Task details
Starting with the first of the lines below and stopping after the one that contains "Click the red", render each line as one string in a JSON list, leaving out blank lines.

Source records
++++++

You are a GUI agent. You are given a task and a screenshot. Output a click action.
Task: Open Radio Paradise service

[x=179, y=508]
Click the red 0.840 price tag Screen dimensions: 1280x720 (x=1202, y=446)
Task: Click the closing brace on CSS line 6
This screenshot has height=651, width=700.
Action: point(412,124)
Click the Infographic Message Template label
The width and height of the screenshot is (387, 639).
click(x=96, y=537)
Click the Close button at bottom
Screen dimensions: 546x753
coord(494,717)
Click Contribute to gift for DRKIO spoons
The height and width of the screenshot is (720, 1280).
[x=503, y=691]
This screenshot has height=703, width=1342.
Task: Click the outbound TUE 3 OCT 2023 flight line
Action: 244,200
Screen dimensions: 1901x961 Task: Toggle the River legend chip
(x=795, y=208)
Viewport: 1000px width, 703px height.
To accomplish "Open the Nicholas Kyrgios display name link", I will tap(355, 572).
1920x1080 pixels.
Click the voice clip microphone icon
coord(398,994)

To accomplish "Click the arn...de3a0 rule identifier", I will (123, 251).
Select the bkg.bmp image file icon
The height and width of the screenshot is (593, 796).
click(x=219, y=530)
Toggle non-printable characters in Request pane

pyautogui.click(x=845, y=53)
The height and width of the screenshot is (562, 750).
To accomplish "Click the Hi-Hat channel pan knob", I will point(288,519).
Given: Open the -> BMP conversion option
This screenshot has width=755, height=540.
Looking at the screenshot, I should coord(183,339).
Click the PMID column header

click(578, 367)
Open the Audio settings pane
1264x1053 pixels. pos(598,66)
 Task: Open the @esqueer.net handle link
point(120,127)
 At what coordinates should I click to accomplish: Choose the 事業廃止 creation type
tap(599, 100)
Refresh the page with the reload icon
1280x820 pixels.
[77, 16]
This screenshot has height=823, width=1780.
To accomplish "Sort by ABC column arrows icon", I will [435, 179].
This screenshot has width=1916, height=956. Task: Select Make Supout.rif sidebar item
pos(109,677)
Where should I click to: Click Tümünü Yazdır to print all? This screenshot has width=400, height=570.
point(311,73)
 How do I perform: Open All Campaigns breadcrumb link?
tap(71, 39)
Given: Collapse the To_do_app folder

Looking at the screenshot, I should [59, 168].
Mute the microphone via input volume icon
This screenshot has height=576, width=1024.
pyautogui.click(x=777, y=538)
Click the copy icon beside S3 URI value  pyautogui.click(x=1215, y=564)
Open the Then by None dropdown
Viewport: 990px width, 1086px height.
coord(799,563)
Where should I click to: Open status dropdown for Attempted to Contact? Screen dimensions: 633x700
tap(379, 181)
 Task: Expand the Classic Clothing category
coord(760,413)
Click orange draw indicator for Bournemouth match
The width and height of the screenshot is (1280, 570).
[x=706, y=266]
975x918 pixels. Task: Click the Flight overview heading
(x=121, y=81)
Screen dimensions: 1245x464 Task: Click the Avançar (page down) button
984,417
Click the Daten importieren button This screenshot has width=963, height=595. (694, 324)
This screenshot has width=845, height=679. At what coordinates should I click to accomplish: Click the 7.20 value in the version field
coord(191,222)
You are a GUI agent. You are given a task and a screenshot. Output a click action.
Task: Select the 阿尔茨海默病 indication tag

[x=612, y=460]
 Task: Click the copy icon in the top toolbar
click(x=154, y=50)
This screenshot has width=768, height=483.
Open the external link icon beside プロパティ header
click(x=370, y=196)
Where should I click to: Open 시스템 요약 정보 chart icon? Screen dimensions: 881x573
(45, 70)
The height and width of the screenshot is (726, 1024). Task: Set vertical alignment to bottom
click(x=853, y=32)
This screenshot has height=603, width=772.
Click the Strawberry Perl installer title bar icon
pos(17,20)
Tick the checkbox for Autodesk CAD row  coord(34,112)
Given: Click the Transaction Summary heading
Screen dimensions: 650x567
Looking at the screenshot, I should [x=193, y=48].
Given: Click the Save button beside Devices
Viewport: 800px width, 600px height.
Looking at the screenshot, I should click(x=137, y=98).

++++++

The output
[
  "You are a GUI agent. You are given a task and a screenshot. Output a click action.",
  "Task: Open Radio Paradise service",
  "[x=179, y=508]",
  "Click the red 0.840 price tag Screen dimensions: 1280x720 (x=1202, y=446)"
]